Un omaggio ai compagni scomparsi
Causio ha dedicato un pensiero speciale ai suoi compagni di squadra scomparsi, Gaetano ScireaPaolo Rossi ed Enzo Bearzot. «Dico tutti i giorni una preghiera per loro», ha rivelato, sottolineando il suo profondo legame con questi calciatori straordinari e amici.

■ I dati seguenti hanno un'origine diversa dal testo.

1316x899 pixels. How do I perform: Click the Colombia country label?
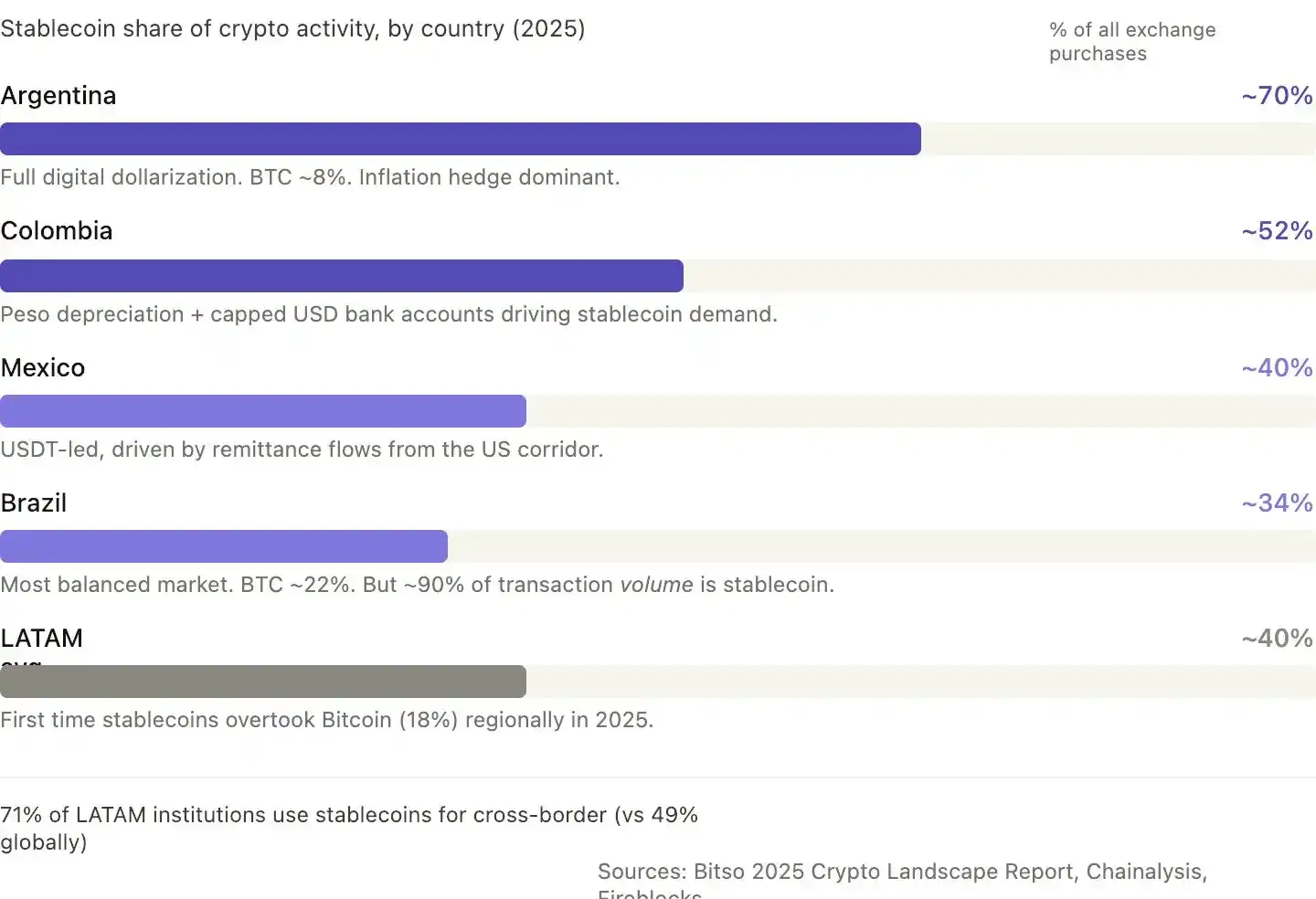[x=57, y=231]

L’evoluzione del calcio: longevità e cambiamenti
L’ex campione ha analizzato i cambiamenti nel mondo del calcio, confrontando la sua epoca con quella attuale. «Alla mia epoca soltanto i portieri resistevano così a lungo, come dimostrò Dino Zoff proprio al Mundial spagnolo», ha spiegato. Causio ha evidenziato come oggi gli atleti siano monitorati 24 ore su 24 mentre ai suoi tempi l’allenamento durava al massimo due ore al giorno.
«Il mio fisico reggeva bene. Non avevo vizi, curavo l’alimentazione», ha aggiunto, sottolineando l’importanza di uno stile di vita sano per prolungare la carriera.

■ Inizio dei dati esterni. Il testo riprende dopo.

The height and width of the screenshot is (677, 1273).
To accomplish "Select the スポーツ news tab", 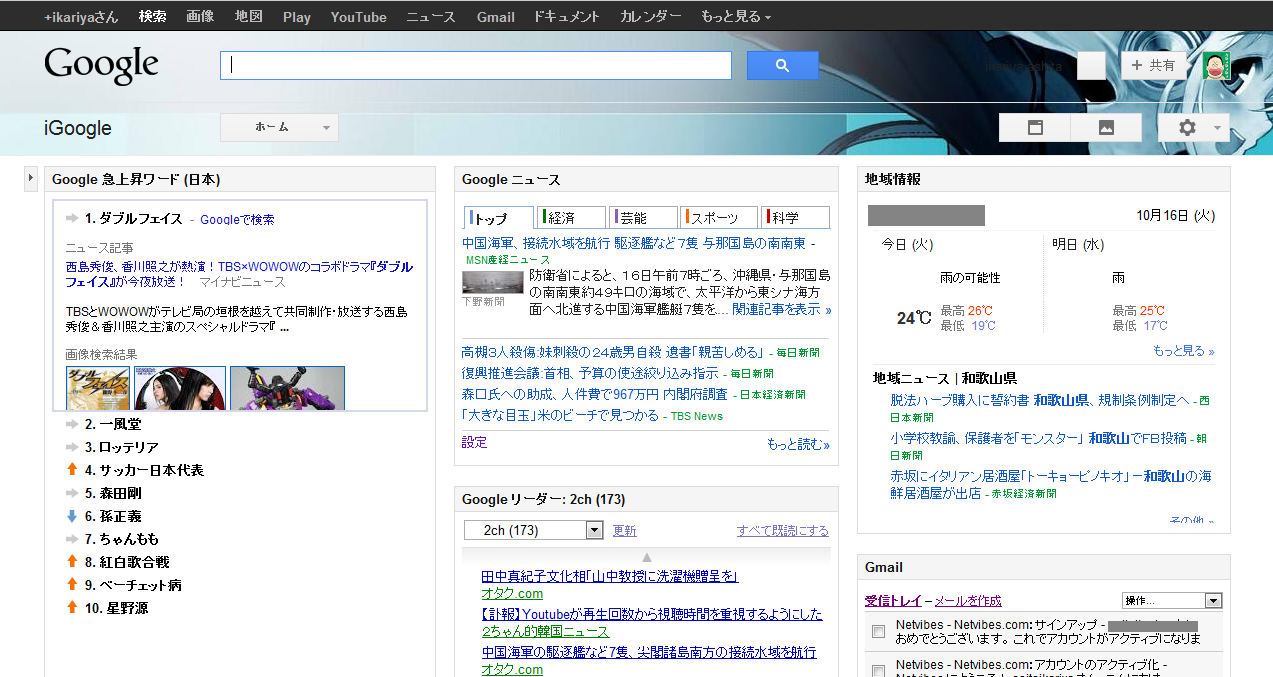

La crisi della Nazionale italiana
Causio ha affrontato anche il tema della difficoltà strutturale dell’Italia nel calcio moderno. «La causa è semplice: non c’è materia prima buona, e mancano sia maestri di calcio che centri federali», ha dichiarato. Ha suggerito la creazione di centri federali in diverse parti del Paese, affidati a ex calciatori per insegnare i fondamentali del gioco.
«La lacuna della tecnica di base adesso è straripante», ha affermato, respingendo l’idea che si tratti solo di nostalgia. «No, i risultati dell’Italia sono evidenti», ha concluso.

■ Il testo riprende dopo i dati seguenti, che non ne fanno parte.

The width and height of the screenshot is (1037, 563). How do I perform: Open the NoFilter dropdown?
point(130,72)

Il calcio moderno e le critiche a Infantino
Causio non ha risparmiato critiche al calcio moderno, definendolo un business più che uno sport. «Oddio, mi sembra a quattro tempi. Dopo 22 minuti si fermano per dissetarsi, godono di quella pausa, l’hydratation break, una specie di riposino che ai miei tempi nemmeno ci sognavamo», ha detto.
Ha anche criticato il presidente della FIFAGianni Infantino per non aver invitato alcun campione italiano del 1982. «Forse perché è interista e in quella squadra c’erano tanti bianconeri», ha ipotizzato.
Ricordi di Torino e della Juventus
Causio ha ricordato i suoi inizi a Torino, dove arrivò come un ragazzino inesperto. «Mio padre mi accompagnava a scuola con la motoretta ape carica delle bombole a gas che poi avrebbe venduto. Abitavo nel centro storico che allora era piuttosto derelitto, vicino alla chiesa di Santa Maria della Provvidenza, chiamata anche delle Alcantarine», ha raccontato.
Ha anche parlato del suo legame con la Juventus la prima società per cui giocò si chiamava La Juventina e del suo rapporto con Gianni Agnelli l’Avvocato che si fermava sempre a parlare con lui.
Infine, Causio ha confessato la sua passione per il tennis: «Ero davvero bravo. Rinascessi, magari mi darei allo sport di Sinner».